They haven't been hauled up (yet) before indignant committees in Congress to offer show-trial confessions, but ad-agency people are among the villains behind the current economic crisis. At any rate, that's the way a majority of respondents to a new Harris Poll saw matters when given the chance to point accusing fingers at the ad business.
Conducted for AdweekMedia in late March and early April, the poll asked 2,220 adults how much responsibility, if any, ad agencies and various media (as well as respondents' friends and families) should bear for the current economic crisis because they encouraged people to buy things they couldn't really afford. One-third of those polled said agencies bear "complete responsibility" (7 percent) or "a great deal" of it (26 percent). Another 33 percent said agencies have "some responsibility" for the economy's undoing. Sixteen percent said agencies bear "not that much responsibility" and 18 percent "no responsibility at all."
Respondents assigned slightly more blame to print media (with 22 percent saying they bear complete or a great deal of responsibility) than to news and other information Web sites (20 percent), cable news programs (20 percent), talk shows on TV and radio (19 percent) and network and local news programs (18 percent).

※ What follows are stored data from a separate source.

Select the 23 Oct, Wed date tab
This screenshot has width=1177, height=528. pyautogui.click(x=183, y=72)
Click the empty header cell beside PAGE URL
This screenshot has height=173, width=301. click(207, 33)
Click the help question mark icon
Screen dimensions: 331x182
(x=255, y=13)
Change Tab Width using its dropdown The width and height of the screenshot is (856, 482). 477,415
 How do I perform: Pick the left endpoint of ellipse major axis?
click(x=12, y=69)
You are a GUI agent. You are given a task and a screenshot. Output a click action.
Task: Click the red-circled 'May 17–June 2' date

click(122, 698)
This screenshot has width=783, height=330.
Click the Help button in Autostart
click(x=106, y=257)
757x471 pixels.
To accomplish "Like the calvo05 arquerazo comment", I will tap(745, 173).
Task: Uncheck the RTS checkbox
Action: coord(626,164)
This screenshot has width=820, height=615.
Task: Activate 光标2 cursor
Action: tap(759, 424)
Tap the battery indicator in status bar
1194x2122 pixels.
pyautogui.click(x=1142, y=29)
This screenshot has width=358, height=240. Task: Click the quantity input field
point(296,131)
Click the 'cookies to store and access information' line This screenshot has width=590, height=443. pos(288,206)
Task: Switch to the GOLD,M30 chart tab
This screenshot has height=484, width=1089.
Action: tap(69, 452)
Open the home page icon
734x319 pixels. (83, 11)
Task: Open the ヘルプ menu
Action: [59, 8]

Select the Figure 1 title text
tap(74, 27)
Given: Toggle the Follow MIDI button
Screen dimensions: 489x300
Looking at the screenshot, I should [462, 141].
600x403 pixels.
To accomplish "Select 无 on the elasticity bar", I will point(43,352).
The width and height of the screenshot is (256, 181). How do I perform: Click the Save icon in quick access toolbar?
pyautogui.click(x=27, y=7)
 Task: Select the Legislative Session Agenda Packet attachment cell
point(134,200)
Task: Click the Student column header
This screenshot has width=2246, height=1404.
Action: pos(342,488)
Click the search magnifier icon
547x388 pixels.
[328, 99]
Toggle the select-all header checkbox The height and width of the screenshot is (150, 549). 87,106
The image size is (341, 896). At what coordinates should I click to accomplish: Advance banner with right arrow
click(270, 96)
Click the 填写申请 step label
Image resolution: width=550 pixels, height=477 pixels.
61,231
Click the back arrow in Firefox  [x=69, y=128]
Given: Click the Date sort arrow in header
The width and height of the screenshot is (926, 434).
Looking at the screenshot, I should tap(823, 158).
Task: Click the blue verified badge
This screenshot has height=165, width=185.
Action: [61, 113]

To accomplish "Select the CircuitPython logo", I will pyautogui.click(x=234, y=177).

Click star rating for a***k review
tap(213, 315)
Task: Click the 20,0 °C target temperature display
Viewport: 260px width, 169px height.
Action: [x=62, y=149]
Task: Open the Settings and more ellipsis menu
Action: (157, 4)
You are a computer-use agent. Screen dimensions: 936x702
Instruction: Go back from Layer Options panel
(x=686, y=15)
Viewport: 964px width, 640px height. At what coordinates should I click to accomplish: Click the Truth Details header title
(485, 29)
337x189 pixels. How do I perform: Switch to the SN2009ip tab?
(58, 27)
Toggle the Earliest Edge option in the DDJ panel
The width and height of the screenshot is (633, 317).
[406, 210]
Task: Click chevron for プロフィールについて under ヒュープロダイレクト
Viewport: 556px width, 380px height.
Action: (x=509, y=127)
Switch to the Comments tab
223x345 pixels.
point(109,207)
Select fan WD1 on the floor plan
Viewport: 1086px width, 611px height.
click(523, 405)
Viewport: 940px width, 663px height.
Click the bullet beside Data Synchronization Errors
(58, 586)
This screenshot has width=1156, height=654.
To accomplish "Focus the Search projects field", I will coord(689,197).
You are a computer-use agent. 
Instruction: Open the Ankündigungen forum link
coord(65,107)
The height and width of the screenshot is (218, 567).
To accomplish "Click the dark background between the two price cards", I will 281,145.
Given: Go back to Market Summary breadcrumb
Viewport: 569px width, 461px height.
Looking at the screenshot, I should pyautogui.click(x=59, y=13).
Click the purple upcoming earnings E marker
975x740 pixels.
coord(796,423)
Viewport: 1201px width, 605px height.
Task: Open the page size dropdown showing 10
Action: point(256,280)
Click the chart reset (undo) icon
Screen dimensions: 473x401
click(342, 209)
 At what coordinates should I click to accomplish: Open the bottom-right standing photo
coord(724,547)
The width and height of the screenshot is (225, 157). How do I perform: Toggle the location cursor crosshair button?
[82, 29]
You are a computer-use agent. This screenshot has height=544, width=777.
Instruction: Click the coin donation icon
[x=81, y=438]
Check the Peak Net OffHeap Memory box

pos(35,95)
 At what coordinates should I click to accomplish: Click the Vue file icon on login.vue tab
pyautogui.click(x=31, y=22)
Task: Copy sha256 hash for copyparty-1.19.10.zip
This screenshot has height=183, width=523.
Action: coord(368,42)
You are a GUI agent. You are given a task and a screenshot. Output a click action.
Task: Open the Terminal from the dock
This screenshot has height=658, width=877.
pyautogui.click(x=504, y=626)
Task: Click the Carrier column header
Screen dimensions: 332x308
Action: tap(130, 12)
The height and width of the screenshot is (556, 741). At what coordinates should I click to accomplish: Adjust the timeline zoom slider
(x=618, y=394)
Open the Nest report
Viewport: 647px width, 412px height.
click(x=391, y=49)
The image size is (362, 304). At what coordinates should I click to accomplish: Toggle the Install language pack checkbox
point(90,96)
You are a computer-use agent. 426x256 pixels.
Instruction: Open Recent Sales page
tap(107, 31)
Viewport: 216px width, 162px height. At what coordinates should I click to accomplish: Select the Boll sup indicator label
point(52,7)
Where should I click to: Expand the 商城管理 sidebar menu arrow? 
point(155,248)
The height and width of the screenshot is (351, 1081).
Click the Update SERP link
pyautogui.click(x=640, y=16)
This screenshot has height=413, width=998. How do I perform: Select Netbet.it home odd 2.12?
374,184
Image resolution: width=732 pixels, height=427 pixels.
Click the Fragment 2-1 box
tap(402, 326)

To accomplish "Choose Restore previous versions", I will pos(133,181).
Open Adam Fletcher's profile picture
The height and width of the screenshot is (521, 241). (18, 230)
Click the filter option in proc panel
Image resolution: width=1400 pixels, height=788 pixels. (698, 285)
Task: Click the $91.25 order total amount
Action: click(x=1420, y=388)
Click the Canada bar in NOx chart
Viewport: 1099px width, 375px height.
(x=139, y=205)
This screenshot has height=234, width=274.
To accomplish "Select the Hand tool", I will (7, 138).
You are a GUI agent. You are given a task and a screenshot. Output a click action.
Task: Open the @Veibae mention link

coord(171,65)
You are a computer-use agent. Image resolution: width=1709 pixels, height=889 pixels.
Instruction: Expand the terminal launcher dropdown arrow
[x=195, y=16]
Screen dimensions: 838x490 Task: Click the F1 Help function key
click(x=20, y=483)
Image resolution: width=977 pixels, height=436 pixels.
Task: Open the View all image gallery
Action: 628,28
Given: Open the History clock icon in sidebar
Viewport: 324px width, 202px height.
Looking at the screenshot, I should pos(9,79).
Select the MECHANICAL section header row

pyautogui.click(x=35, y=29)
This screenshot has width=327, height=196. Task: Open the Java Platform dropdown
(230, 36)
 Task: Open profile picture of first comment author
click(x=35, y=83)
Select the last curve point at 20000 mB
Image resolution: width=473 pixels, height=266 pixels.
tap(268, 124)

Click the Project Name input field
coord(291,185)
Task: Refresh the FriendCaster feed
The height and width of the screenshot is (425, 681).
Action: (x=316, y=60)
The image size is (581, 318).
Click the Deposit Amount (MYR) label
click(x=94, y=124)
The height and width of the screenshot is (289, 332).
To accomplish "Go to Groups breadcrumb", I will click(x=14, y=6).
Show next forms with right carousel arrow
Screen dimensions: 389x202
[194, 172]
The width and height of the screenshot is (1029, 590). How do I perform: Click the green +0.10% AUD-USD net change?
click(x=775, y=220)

With plenty of blame to go around, even "friends and family" came in for some, as 10 percent of respondents said such people carry complete or a great deal of responsibility for egging others on to overspend. Those answers are especially telling since they invite one's friends and relatives to lay reciprocal blame on the respondents. As divided as American society has been in many ways, there seems to be a consensus that the trashing of the economy was a group effort.
In a breakdown of the findings by age group, the poll's 55-plus cohort had an above-average propensity to blame the ad business for encouraging consumers to spend beyond their means: 75 percent of respondents in that bracket said agencies bear at least some of the responsibility, vs. 65 percent of the 45-54-year-olds, 59 percent of the 35-44s and 60 percent of the 18-34s.
Then again, the 55-plus group was more critical of all media than were their younger counterparts. But they had the lowest proportion of respondents saying friends and family should bear at least some responsibility for encouraging others to overspend, with 42 percent holding that view, vs. 46 percent of the 45-54s, 47 percent of the 18-34s and 50 percent of the 35-44s.